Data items
* * * *

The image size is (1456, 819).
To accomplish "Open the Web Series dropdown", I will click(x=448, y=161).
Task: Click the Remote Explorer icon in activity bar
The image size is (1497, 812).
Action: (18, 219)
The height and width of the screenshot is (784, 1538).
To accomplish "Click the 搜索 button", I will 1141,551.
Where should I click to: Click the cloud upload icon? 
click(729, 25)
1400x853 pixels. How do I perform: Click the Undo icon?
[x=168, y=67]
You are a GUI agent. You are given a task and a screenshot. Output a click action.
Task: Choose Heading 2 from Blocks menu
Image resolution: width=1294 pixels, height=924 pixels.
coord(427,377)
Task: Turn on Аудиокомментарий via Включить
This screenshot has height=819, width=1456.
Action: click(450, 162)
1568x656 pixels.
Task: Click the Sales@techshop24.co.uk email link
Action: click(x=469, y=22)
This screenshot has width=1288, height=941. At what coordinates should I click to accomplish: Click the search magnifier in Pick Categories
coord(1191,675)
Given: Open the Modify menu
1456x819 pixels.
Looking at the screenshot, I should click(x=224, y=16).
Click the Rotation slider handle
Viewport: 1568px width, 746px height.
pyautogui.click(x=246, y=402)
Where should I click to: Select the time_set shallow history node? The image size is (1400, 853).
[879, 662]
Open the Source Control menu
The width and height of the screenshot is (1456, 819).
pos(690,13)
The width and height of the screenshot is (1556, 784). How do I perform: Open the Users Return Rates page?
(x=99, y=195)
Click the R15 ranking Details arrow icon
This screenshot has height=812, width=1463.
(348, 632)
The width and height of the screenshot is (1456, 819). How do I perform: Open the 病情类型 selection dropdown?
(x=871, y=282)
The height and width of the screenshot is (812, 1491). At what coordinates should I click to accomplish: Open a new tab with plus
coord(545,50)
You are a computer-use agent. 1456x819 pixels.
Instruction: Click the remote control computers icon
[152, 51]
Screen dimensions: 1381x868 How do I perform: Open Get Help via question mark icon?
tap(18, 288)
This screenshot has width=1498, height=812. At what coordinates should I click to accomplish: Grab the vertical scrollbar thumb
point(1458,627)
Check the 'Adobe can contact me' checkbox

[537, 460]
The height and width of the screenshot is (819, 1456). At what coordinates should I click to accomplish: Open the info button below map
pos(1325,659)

* * * *

Requirement |
Every entry, from first to last, is to be reproduced exactly.

Response |
The image size is (1456, 819).
To accomplish "Open the Web Series dropdown", I will click(x=448, y=161).
Task: Click the Remote Explorer icon in activity bar
The image size is (1497, 812).
Action: (18, 219)
The height and width of the screenshot is (784, 1538).
To accomplish "Click the 搜索 button", I will 1141,551.
Where should I click to: Click the cloud upload icon? 
click(729, 25)
1400x853 pixels. How do I perform: Click the Undo icon?
[x=168, y=67]
You are a GUI agent. You are given a task and a screenshot. Output a click action.
Task: Choose Heading 2 from Blocks menu
Image resolution: width=1294 pixels, height=924 pixels.
coord(427,377)
Task: Turn on Аудиокомментарий via Включить
This screenshot has height=819, width=1456.
Action: click(450, 162)
1568x656 pixels.
Task: Click the Sales@techshop24.co.uk email link
Action: click(x=469, y=22)
This screenshot has width=1288, height=941. At what coordinates should I click to accomplish: Click the search magnifier in Pick Categories
coord(1191,675)
Given: Open the Modify menu
1456x819 pixels.
Looking at the screenshot, I should click(x=224, y=16).
Click the Rotation slider handle
Viewport: 1568px width, 746px height.
pyautogui.click(x=246, y=402)
Where should I click to: Select the time_set shallow history node? The image size is (1400, 853).
[879, 662]
Open the Source Control menu
The width and height of the screenshot is (1456, 819).
pos(690,13)
The width and height of the screenshot is (1556, 784). How do I perform: Open the Users Return Rates page?
(x=99, y=195)
Click the R15 ranking Details arrow icon
This screenshot has height=812, width=1463.
(348, 632)
The width and height of the screenshot is (1456, 819). How do I perform: Open the 病情类型 selection dropdown?
(x=871, y=282)
The height and width of the screenshot is (812, 1491). At what coordinates should I click to accomplish: Open a new tab with plus
coord(545,50)
You are a computer-use agent. 1456x819 pixels.
Instruction: Click the remote control computers icon
[152, 51]
Screen dimensions: 1381x868 How do I perform: Open Get Help via question mark icon?
tap(18, 288)
This screenshot has width=1498, height=812. At what coordinates should I click to accomplish: Grab the vertical scrollbar thumb
point(1458,627)
Check the 'Adobe can contact me' checkbox

[537, 460]
The height and width of the screenshot is (819, 1456). At what coordinates should I click to accomplish: Open the info button below map
pos(1325,659)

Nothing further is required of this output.